Two western hostages of the terror group were shot and killed during a rescue attempt soon after our arrival and another seven hostages were killed in a separate abduction last year.
Violence was and is commonplace. Soon after my arrival there I read a newspaper article about 19 people killed in a bank robbery.
Nineteen people killed. Yet it was just a brief, a couple of paragraphs in the local newspaper. Despite so many deaths it wasn’t considered a big story – it was normal. People I spoke to about it, locals, shrugged their shoulders.
Living in Nigeria, especially with small children, means security is always at the forefront of your mind — even down to driving on the roads,which by any description is just madness.
Even slight traffic accidents turn into major altercations where everyone gets out of their cars, screams and shouts, punches are thrown and occasionally weapons are produced. I always resolved that if I was involved in any kind of accident I would stay safely locked in my car and not venture out. Fortunately I never was.
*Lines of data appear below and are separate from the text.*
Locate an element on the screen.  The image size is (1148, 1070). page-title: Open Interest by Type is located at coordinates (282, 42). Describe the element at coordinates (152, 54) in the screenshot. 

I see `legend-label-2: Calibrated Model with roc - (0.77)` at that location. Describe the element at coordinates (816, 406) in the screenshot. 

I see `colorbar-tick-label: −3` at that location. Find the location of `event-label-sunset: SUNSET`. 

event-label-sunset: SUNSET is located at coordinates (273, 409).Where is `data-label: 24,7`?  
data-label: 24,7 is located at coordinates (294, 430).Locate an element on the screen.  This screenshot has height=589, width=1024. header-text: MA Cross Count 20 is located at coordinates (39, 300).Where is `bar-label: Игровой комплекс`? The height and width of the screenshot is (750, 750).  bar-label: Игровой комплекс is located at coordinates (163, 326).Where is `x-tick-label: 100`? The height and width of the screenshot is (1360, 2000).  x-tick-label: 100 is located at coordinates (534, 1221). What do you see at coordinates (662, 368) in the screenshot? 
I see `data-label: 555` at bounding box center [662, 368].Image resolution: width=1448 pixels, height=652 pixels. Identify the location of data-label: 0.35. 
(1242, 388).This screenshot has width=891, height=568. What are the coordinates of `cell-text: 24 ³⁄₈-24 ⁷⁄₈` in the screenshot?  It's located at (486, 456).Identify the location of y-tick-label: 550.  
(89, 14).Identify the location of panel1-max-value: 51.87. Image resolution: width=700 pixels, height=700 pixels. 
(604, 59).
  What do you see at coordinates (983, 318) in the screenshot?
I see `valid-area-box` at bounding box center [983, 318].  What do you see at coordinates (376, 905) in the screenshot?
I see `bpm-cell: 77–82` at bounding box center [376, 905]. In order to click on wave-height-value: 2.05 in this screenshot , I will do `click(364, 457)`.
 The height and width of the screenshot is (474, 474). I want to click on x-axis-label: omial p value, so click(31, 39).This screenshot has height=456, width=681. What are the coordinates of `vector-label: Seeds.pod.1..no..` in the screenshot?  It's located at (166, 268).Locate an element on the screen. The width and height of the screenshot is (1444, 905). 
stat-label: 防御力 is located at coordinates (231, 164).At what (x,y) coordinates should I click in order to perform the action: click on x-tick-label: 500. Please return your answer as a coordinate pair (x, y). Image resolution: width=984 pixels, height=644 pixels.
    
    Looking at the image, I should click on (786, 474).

One day I did see the ever-present violence up close. I had gone to the local market, a crazy frenetic place which sells everything. I wanted to do a picture story about Nigerian women’s head dresses.
But the existence of my camera, which many Nigerians hate, provoked anger amongst some of the stallholders and locals who crowded around me. One man in particular took umbrage with me, demanding that I leave immediately and wanted to smash my camera.
It got more and more heated until the man produced a flick knife which he opened and held towards me.
Fortunately another member of the crowd stepped in to defend me and helped me beat a hasty retreat. I have interviewed murderers, terrorists, rapists and paedophiles but I have never felt as threatened anywhere as I did that day in a Nigerian marketplace in the nation’s capital city.
This was despite the fact that the women making the head dresses had agreed to talk to me and to be photographed.
The abduction of the schoolgirls shows, on a far greater level, how brutal life is, especially for women.
Life is not just brutal, but cheap.
It shouldn’t be normal or acceptable. Nigerians should not stand for it and the world should not. Like we should not accept that more than 250 young girls, aged 16 to 18 years, who were preparing and studying for a physics exam, can be kidnapped and sold off without outrage from the country’s government.
Especially a government that is about to host a World Economic Forum this week for Africa.
It is now three weeks since the abductions and the Nigerian Government and its military and police appear to have done precious little to rescue the girls. Until recently were denying they had even been taken. This is not unusual.
It wasn’t until groups started marching and the world started taking notice that some action seemed to be galvanising to find the girls and lock up their abductors.
Overnight President Goodluck Jonathan accepted an offer of US help to find the girls.
But it is three weeks since the first group of girls were taken from their boarding school in the dead of night – eight more were seized from a village in recent days.
The government spent precious time seemingly paralysed by inaction, despite the fact that many people — including the girls’ families and an NGO called Every Nigerian Do Something or ENDS — seem to know exactly where the teens but lack the firepower to get them back.
Family members from Chibok have reportedly ventured into the forest and seen the girls’ prison but are too scared to do anything.
Dr Peregrino Brimah from ENDS says their group has seen the camps where Boko Haram live, in the Sambisa Forest, bordering the town of Chibok.
“When my boys went to spy they saw operating generators with gas, fridges, welding machines, tents, a thriving community of 4000, in clear sight of the forest,” Dr Brimah said.
There are reports that some of the girls have already been married off to Boko Haram fighters who believe that women should not be at school but should be cooking and looking after the men.